The Tide of Belief


Six letters that make the world go round.  After all, the framework of your day revolves around what you believe.  Your car is sound, your food is free of disease, your spouse loves you, your boss will pay you.  Disbelief yields indecision and paranoia.  Therefore, belief is necessary in order for a society to progress.

Yet on what do we base these many tenets?  Only proofs of what occurred the day or moment before.  Your spouse who said “I  love you”.  Your boss who has paid you your wage before.  Your car that worked fine yesterday.  Your lettuce that didn’t make you sick last meal.  Past experience yields the present framework.

People laugh at beliefs, but we all have them for everything we do. And belief is simply an additional layer to what has been seen or observed.

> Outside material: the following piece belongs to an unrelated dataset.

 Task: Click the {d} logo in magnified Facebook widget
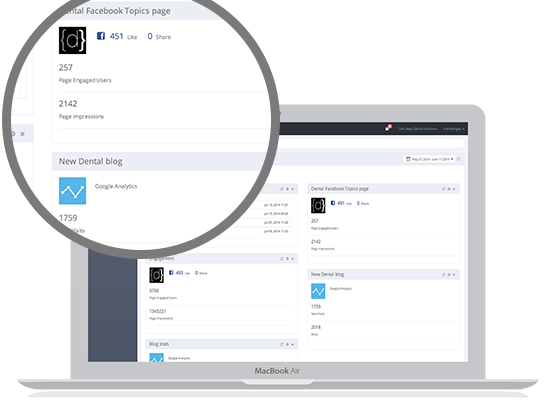pyautogui.click(x=72, y=40)
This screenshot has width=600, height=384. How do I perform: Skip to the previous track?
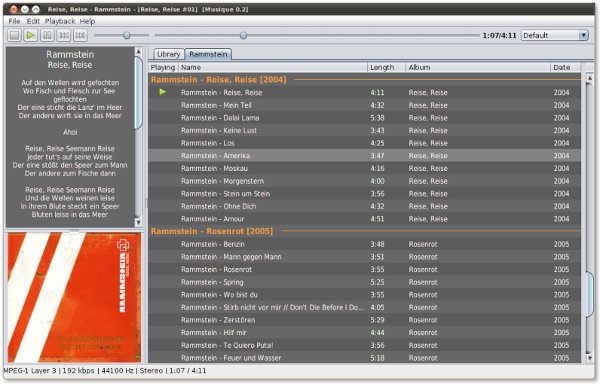coord(64,36)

But there are different beliefs aren’t there?  And some are accepted, so much so that not to believe is “paranoid or crazy”.  While others are not, so much so that to believe is “paranoid or crazy”.

A current accepted belief is that electricity is good.  Those who do not think this, such as the Amish, are considered weird at best.  But the Amish will laugh when, cozy and warm, they bask in their unchanged quality of life and watch the rest of us fight for our basic needs when our reliance on electricity leaves us in the dust.  Which can very easily happen if the “Big One” (solar storm) knocks out our huge transformers, leaving us in the dark and cold for weeks or months.  Our reliance on something other than ourselves to care for our basic needs is a belief that leaves us vulnerable.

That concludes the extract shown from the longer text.